**Problem statement**
Below are the records; how many of their lines contain "height"? Reply only with that figure.

Given entries Block Start

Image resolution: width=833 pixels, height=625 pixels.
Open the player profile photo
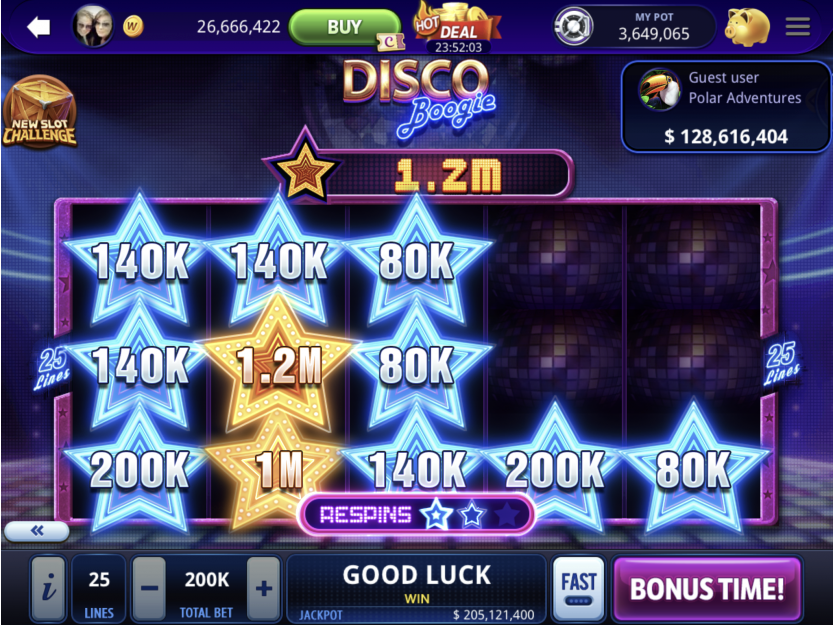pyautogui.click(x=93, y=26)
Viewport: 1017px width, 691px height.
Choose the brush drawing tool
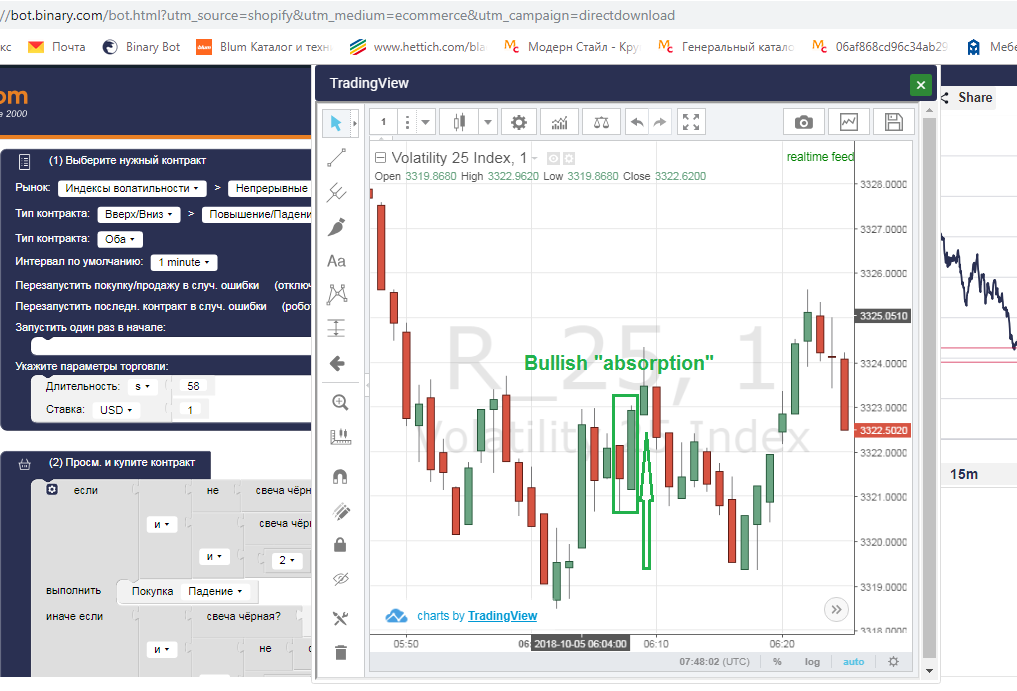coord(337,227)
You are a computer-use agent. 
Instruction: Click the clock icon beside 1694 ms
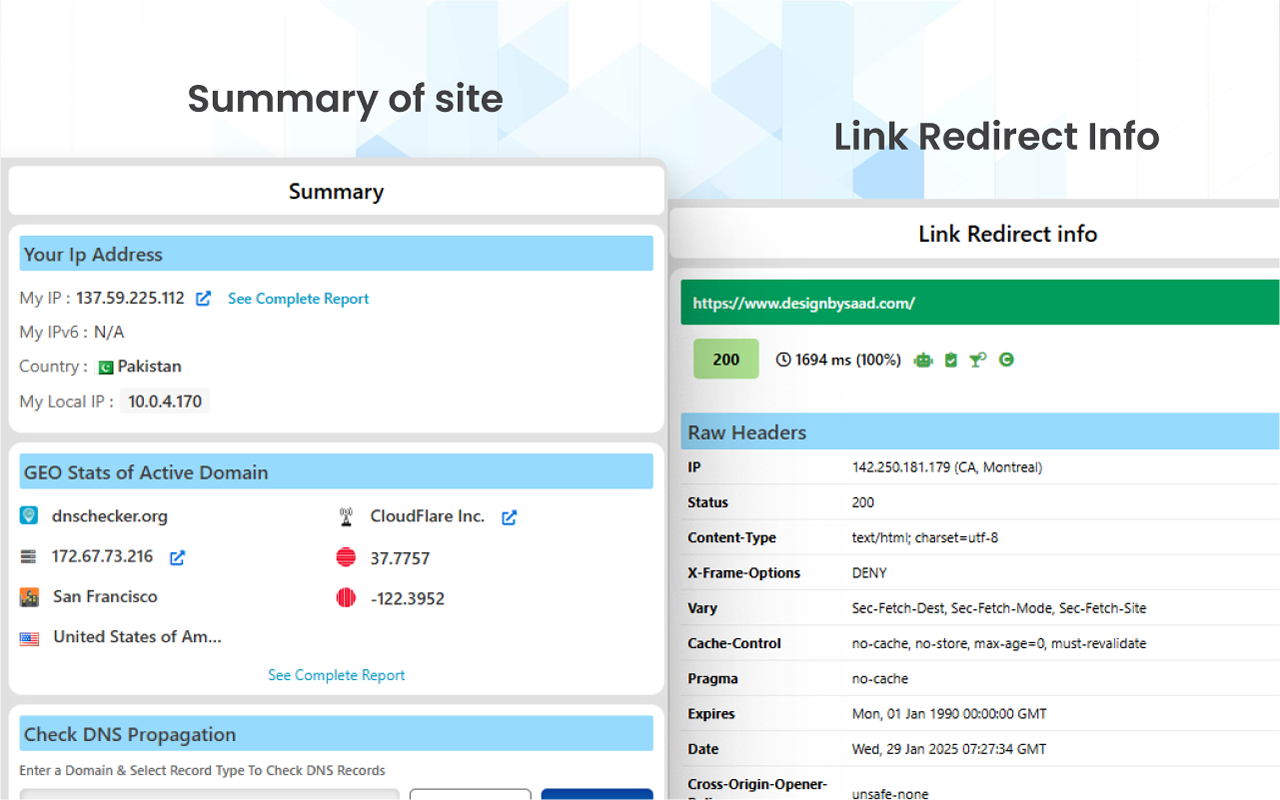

Given entries Block End

**Answer box**
2